"Ah, that is to find out. The officers will help us to say. Will you go in at once, monsieur, or shall I tell the Herr Director?"

Alban said that he would go at once. The young fear to look upon the face of death and he was no braver than others of his age. A terrible sense of dread overtook him while he stood before the door and heard the hushed whispers of those about it. Here a giant police officer had already taken up his post as sentinel and he cast a searching glance upon all who approached. There were two or three privileged servants standing apart and discussing the affair; but a stain upon a crimson carpet was more eloquent of the truth than any word. Alban came near to swooning as he stepped over it and entered the room without word or knock.

They had laid the Count upon the bed and dragged it to the window to husband the light. Two doctors, hastily summoned from a neighboring hospital, worked like heroes in their shirt sleeves—a nurse in a gray dress stood behind them holding sponge and bandages.

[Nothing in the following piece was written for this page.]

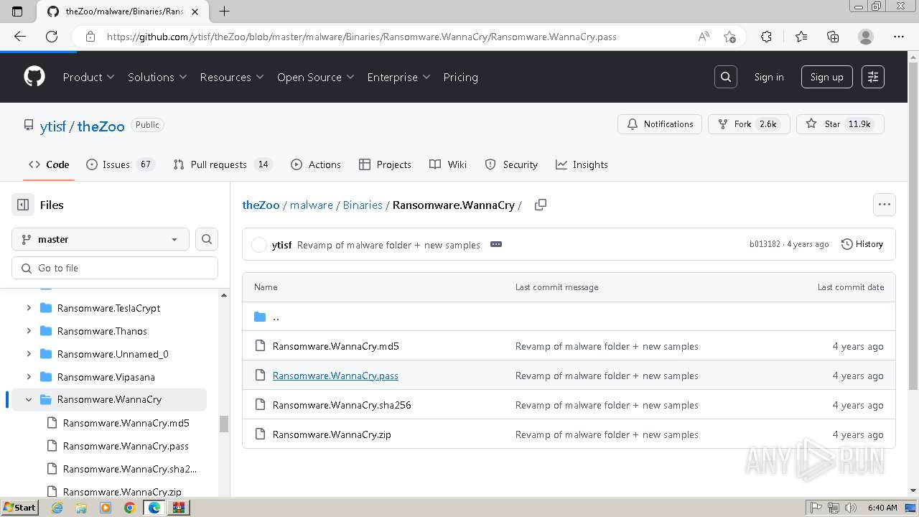Collapse the Ransomware.WannaCry folder
This screenshot has width=919, height=517.
point(29,399)
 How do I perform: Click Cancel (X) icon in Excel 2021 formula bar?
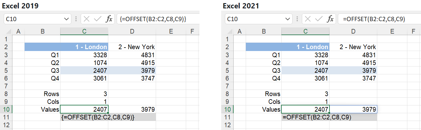308,19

At the first glance, the untrained onlooker would have said that Sergius Zamoyski was certainly dead. The intense pallor of his face, the set eyes, the stiffened limbs, spoke of the rigor mortis and the finality of tragedy. None the less, the surgeons went to work as though all might yet be saved. Uttering their orders in the calm and measured tones of those whom no scene of death could unnerve, they were unconscious of all else but the task before them and its immediate achievement. When they had need of anything, they spoke to the Herr Director of the hotel who passed on his commands in a sharp decisive tone to a porter who stood at his heels. Near by him stood the Chief of the Police, Zaniloff, a short burly man who wore a dark green uniform and held his sheathed sword lightly in his left hand. These latter looked up when the door opened, but the doctors took no notice whatever. There was an overpowering odor of anaesthetics in the room although the windows had been thrown wide open.

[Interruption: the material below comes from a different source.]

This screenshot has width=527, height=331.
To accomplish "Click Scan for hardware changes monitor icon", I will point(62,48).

"Is the Count dead?" Alban asked them in a low voice. He had taken a few steps toward the bed and there halted irresolute. "What is it, what has happened, sir?" he continued, turning to Zaniloff. That worthy merely shrugged his shoulders.

"The Count has been assassinated—we believe by a woman. The doctors will tell us by and by."

Alban shuddered at the words and took another step toward the bed. He felt giddy and faint. The words he had just heard were ringing in his ears as a sound of rushing waters. "Has Lois done this thing?"—incredible! And yet the man implied as much.

"I cannot stay here," he exclaimed presently, "I must go to my room, if you please."

He turned and reeled from the place, ashamed of his weakness, yet unable to control it. Outside upon the landing, he discovered that Zaniloff was at his elbow and had something to say to him. Speaking sharply and autocratically in the Russian tongue, that worthy realized almost immediately that he had failed to make himself understood and so called the Herr Director to his aid.

"They will require your attendance at the bureau," the Director said with an obsequious bow toward Alban—"you must dress at once, sir, and accompany this gentleman."

Alban said that he would do so. He was miserably cold and ill and trembling still. Knowing nothing of the truth, he believed that they were taking him to Lois Boriskoff and that she was already in custody.